• [DOCUMENT EXCERPT]:
_ _ _ _
At a minimum, launching a batch job requires two things: the
Job
to be launched and a
JobLauncher
. Both can be contained within the same
context or different contexts. For example, if launching a job from the
command line, a new JVM will be instantiated for each Job, and thus every
job will have its own JobLauncher
. However, if
running from within a web container within the scope of an
HttpRequest
, there will usually be one
JobLauncher
, configured for asynchronous job
launching, that multiple requests will invoke to launch their jobs.
For users that want to run their jobs from an enterprise
scheduler, the command line is the primary interface. This is because
most schedulers (with the exception of Quartz unless using the
NativeJob
) work directly with operating system
processes, primarily kicked off with shell scripts. There are many ways
to launch a Java process besides a shell script, such as Perl, Ruby, or
even 'build tools' such as ant or maven. However, because most people
are familiar with shell scripts, this example will focus on them.
_ _ _ _
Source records

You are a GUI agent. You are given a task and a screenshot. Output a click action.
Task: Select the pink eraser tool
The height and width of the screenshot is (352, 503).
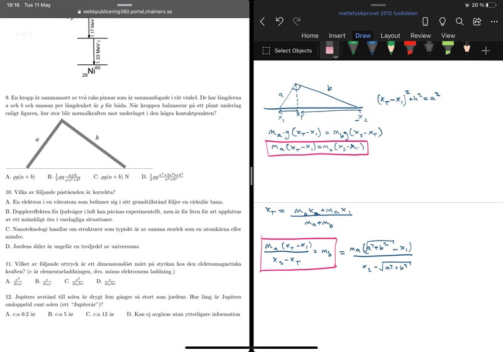(x=329, y=49)
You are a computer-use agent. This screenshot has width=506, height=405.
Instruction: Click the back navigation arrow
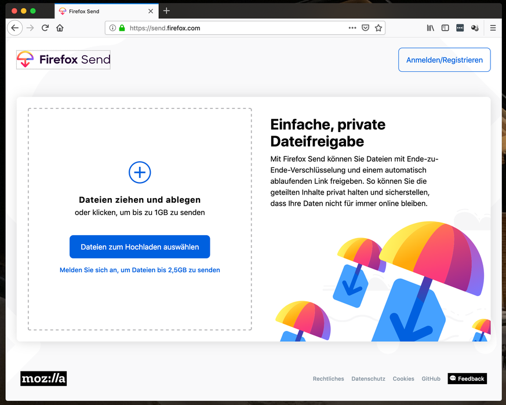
_ _ _ _
• [WHAT IS EXPECTED]: Write out the passage about launching batch jobs word for word, starting with "For users that" and going on through "focus on them.". Draw only on the passage about launching batch jobs.

• [RESPONSE]:
For users that want to run their jobs from an enterprise
scheduler, the command line is the primary interface. This is because
most schedulers (with the exception of Quartz unless using the
NativeJob
) work directly with operating system
processes, primarily kicked off with shell scripts. There are many ways
to launch a Java process besides a shell script, such as Perl, Ruby, or
even 'build tools' such as ant or maven. However, because most people
are familiar with shell scripts, this example will focus on them.